They could be the tiniest heroes in the war against cancer. Transparent fish with human-like genes are allowing scientists to solve the mystery of how cancer grows and spreads.
Tanks at Harvard Medical School hold thousands of zebra fish. Researchers altered their DNA and created transparent fish for research.
"Fish have genes that are amazingly similar to human genes," said Dr. Richard Mark White, PhD, Harvard Medical School.
White transplanted melanoma into the see-through fish. He now watches how cancer grows and spreads in real time.
"So we can see the origins of just how a tumor started and how it spreads within the body over time, which is pretty analogous as to what happens in a human: It starts small and gets bigger," said White.
White says the fish prove there's a pattern to cancer. That's important since it's the spread of cancer that kills.
"We're sort of realizing pretty quickly that when tumors cells spread, they do it on a pretty organized way," said White. "It's really an amazing picture of how tumors grow and spread in a very rapid time. In a way, you could never do it in an animal or obviously in a human."
That research could help patients like Heather Fraelick get better treatment. At 25 she discovered melanoma on her arm and later had a recurrence.

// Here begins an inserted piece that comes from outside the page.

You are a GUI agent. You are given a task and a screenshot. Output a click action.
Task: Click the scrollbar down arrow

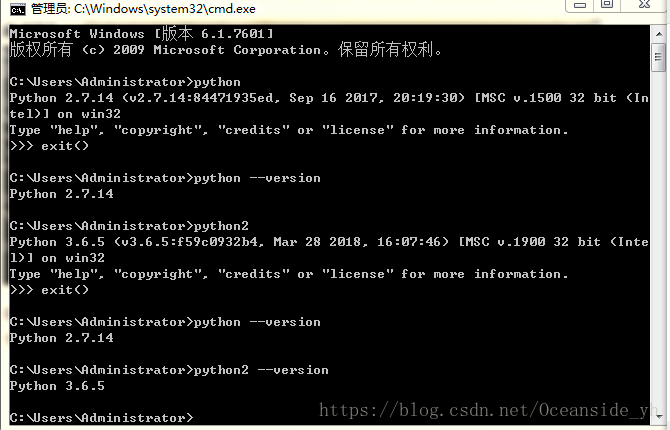click(659, 416)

"I was scared to find out the results from my surgery because I knew that if the melanoma had traveled, my odds weren't good for survival," said Fraelick.
The goal: improve those odds and find new treatments, using fish as a window into the body's fight against cancer.
The researchers are also using the fish to learn how to make stem cell transplants safer. Humans and zebra fish share about 80 percent of the same genes.